§ Exercise aim
In the stretch of rows below, from the line containing "The image size" through the line containing "point(372,75)", substitute "button" for "icon" and write those lines out again with everything else unchanged and the pictures left out.

§ Recorded data
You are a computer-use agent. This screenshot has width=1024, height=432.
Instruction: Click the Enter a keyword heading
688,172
==
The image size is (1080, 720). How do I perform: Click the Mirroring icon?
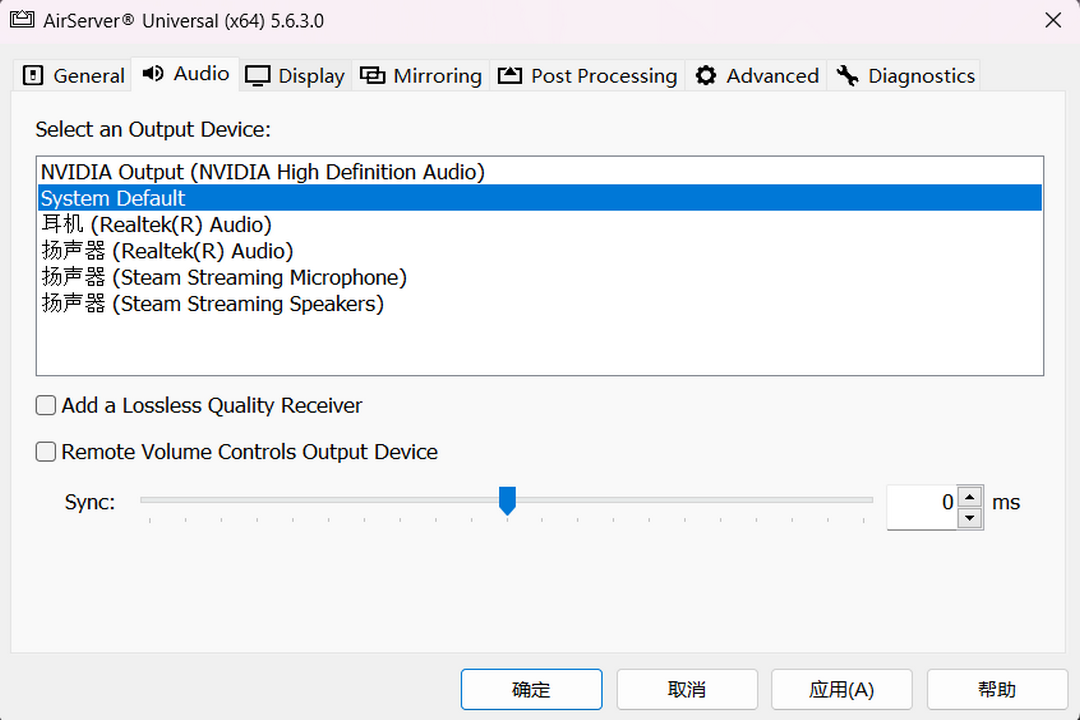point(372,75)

§ Result
The image size is (1080, 720). How do I perform: Click the Mirroring button?
point(372,75)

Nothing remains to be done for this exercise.